Our hospital is a setting for groundbreaking asthma research. One of our most exciting new discoveries is that very early in life children with asthma have striking changes in lung function called filling defects. Filling defects are regions of the lung that do not fill with air. This discovery was possible through research done in partnership with a pediatric radiologist in the Children’s Hospital, Dr. Tally Altes. Dr. Altes and her team have pioneered the use of inhaled helium gas as a means to safely image the lungs of small children without exposure to the radiation that accompanies standard imaging methods. We are now working with colleagues in Pediatric Allergy and Immunology to study whether the immune cells found in regions of the lungs with filling defects are different and account for the structural changes observed by MRI.
The University of Virginia Children’s Hospital also offers a wide variety of clinical trials to develop and test new asthma therapies. One of our current studies, funded by the National Institutes of Health, targets children with severe asthma and offers supervised care and detailed diagnostic tests. Through participation in a clinical trial we have shown that even children who get the placebo or inactive treatment often experience an improvement in their.
asthma symptoms through the relationship and coaching available from frequent interactions with a study coordinator. The asthma clinical trials program at UVa Children’s Hospital is novel in that children interact with an experienced coordinator staff that includes experts in respiratory care, exercise physiology, and nutrition.
I’m also excited about my work on a landmark review, completed after a five years of discussions with representatives of the American Respiratory Society and the European Respiratory Society. The purpose of our effort was to synthesize all available knowledge about severe asthma and how to treat it. One of the positions taken by our group should change how primary care physicians approach adults and children with poorly controlled asthma. We conclude that only a few patients who present with poorly controlled asthma have a severe form of the disease that requires special treatment, but others have variations that require simple solutions, such as taking medication or changing their environment.
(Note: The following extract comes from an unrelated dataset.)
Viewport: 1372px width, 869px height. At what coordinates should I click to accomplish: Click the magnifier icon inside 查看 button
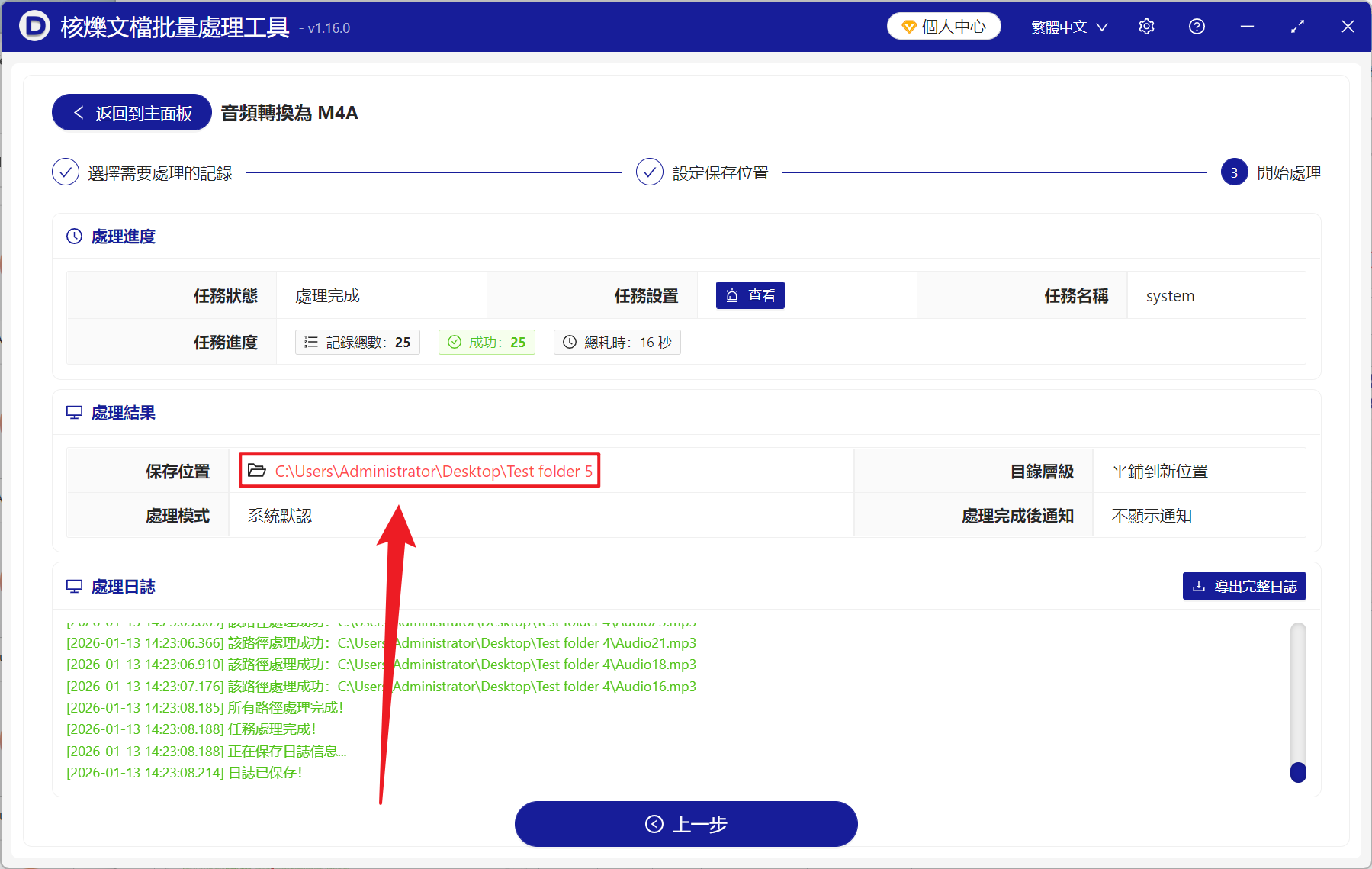732,295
We’ve learned that physicians and providers need to go through a very detailed process before concluding that a patient has severe asthma. That process should include close observation of asthma symptoms for at least three months of supervised care with high doses of inflammatory medications.
My work is important to me because the knowledge that stems from the clinical trials can be directly applied to improve outcomes in children with asthma. The work is primarily based on having close relationships with study subjects and patients, which to me is a defining feature of a Children’s Hospital environment. Each day feels more like an exciting mission than work. The children and families that I have the privilege to serve are a constant source of inspiration.